Expedição na Amazônia

 

Cerca de 500 mil indígenas vivem em áreas rurais e florestas no Brasil. São locais de difícil acesso e que sofrem com a escassez de serviços de saúde. Há 13 anos, comunidades indígenas recebem uma importante visita: o Expedicionários da Saúde leva médicos voluntários para atendimento gratuito e especializado a locais remotos da Amazônia.

“Para se fazer um Expedição são necessários três meses de preparo com reuniões com as instituições locais para pedir apoio e principalmente com as lideranças indígenas. Somos muito bem recebidos”, ressalta Marcia Abdala, Coordenadora Geral do EDS.

São três expedições por ano com tecnologia de ponta para realização de cirurgias e orientação pré e pós operatórios, além de atendimento clínico, pediátrico, ginecológico, oftalmológico, ortopédico, odontológico e treinamento dos profissionais de saúde local. A última expedição tratou especificamente do tracoma, doença que acomete principalmente as populações indígenas da etnia Hupdas, que são mais vulneráveis a ela devido a situação de extrema pobreza em que se encontram. Ao longo dos anos e sem tratamento, a doença pode levar a cegueira irreversível.
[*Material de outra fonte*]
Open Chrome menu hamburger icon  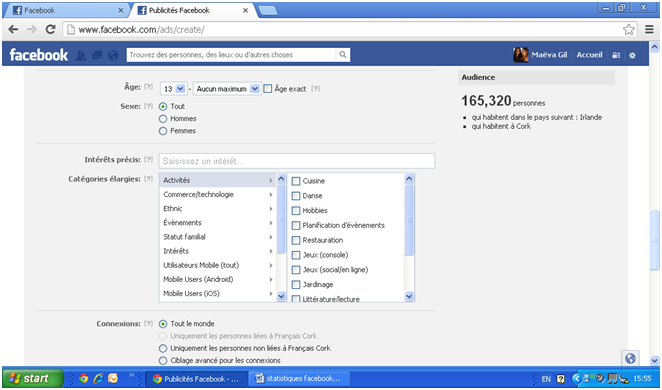pos(649,29)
“Precisam muito desses serviços médicos, se não fôssemos nós a irmos até eles dificilmente teriam sido atendidos nos grandes centros”, acrescenta Marcia. Na Expedição, os números são marcantes. Em 2016, foram realizadas 664 cirurgias, 3.742 atendimentos e 8.508 exames e procedimentos. Na última, realizada em novembro passado, foram realizadas um total de 68 cirurgias de pálpebras, beneficiando 34 pacientes.